## Exercise brief
Check each line of the data for "bottom", and copy the ones that have it.

Stored records:
──────

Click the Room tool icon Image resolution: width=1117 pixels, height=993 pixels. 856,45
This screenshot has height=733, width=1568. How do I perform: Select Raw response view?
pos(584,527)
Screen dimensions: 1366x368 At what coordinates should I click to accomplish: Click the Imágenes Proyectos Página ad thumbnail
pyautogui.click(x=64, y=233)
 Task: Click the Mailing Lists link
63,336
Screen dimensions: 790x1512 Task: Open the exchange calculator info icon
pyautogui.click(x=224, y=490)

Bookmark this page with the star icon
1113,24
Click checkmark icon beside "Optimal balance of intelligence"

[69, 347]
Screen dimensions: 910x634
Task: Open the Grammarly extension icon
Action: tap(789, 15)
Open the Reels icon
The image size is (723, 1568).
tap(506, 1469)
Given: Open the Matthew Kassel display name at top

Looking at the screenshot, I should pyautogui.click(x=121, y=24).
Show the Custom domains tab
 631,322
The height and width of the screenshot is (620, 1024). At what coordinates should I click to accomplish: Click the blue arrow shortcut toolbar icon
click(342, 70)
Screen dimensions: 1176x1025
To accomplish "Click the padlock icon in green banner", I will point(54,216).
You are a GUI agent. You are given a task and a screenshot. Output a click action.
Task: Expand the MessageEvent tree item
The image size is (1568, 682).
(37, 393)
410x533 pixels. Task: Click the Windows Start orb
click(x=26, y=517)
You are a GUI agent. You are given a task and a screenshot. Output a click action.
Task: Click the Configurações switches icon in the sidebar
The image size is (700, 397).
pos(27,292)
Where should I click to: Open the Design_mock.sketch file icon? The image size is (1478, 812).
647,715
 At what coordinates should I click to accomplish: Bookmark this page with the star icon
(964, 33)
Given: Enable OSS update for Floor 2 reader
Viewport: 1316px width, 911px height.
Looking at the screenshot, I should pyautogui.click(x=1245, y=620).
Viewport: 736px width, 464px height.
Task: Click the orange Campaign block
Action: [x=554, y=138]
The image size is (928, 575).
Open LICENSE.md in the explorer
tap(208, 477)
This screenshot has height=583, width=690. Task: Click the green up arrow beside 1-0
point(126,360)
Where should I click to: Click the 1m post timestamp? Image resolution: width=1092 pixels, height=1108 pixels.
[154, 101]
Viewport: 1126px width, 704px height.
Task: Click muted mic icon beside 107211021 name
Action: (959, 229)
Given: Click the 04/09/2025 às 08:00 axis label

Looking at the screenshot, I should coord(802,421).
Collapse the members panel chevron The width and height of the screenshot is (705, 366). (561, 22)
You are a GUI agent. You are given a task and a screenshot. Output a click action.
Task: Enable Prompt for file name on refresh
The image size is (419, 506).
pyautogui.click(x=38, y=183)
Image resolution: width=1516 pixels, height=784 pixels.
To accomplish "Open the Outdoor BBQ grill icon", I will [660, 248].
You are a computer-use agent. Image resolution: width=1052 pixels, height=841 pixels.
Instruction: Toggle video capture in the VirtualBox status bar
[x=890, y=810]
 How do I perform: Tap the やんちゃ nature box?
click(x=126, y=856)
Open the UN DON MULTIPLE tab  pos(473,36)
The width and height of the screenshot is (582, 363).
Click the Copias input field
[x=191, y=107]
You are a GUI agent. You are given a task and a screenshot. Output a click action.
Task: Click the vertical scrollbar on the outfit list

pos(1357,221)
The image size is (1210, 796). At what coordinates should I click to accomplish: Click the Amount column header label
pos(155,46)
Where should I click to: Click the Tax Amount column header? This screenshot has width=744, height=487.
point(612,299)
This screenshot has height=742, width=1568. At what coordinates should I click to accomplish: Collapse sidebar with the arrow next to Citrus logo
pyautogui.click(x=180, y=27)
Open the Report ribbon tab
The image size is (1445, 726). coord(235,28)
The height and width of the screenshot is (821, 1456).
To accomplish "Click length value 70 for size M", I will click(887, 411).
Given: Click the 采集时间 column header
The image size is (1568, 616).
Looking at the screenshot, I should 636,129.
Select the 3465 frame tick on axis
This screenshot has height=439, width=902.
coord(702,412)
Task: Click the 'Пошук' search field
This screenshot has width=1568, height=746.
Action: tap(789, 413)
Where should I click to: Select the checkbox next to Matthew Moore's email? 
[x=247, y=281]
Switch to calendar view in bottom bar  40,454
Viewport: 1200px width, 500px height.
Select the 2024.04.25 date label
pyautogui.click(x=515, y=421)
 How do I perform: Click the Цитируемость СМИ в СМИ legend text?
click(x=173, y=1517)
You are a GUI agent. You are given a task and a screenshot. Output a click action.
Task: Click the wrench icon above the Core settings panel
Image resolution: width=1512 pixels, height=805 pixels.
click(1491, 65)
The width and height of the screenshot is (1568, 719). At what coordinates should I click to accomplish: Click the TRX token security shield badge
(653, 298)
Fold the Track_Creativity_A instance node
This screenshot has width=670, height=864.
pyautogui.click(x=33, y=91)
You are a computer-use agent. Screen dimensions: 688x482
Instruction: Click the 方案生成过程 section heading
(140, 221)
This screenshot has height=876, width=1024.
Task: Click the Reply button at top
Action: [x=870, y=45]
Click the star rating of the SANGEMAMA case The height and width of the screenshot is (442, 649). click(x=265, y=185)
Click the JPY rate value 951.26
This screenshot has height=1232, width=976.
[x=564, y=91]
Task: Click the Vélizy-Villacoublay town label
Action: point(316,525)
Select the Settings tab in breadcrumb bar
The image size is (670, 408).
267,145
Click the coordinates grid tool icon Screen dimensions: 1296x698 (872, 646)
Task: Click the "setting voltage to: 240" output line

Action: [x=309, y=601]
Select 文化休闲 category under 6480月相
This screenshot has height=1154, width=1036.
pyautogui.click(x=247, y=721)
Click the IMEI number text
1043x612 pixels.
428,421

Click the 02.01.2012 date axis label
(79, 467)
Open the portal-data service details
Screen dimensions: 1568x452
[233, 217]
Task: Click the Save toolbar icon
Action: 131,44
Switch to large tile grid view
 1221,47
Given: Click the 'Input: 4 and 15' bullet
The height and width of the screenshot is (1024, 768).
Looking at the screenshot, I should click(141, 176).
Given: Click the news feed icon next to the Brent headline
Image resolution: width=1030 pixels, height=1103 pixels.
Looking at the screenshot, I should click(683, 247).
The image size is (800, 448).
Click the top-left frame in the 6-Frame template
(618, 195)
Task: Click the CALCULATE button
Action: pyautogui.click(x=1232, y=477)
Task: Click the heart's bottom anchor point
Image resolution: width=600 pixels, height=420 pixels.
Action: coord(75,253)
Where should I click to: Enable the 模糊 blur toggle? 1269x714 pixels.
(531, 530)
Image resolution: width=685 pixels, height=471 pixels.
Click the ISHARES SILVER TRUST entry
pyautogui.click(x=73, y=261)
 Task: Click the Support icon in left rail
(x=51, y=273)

──────

## Answer
Switch to calendar view in bottom bar  40,454
Task: Click the heart's bottom anchor point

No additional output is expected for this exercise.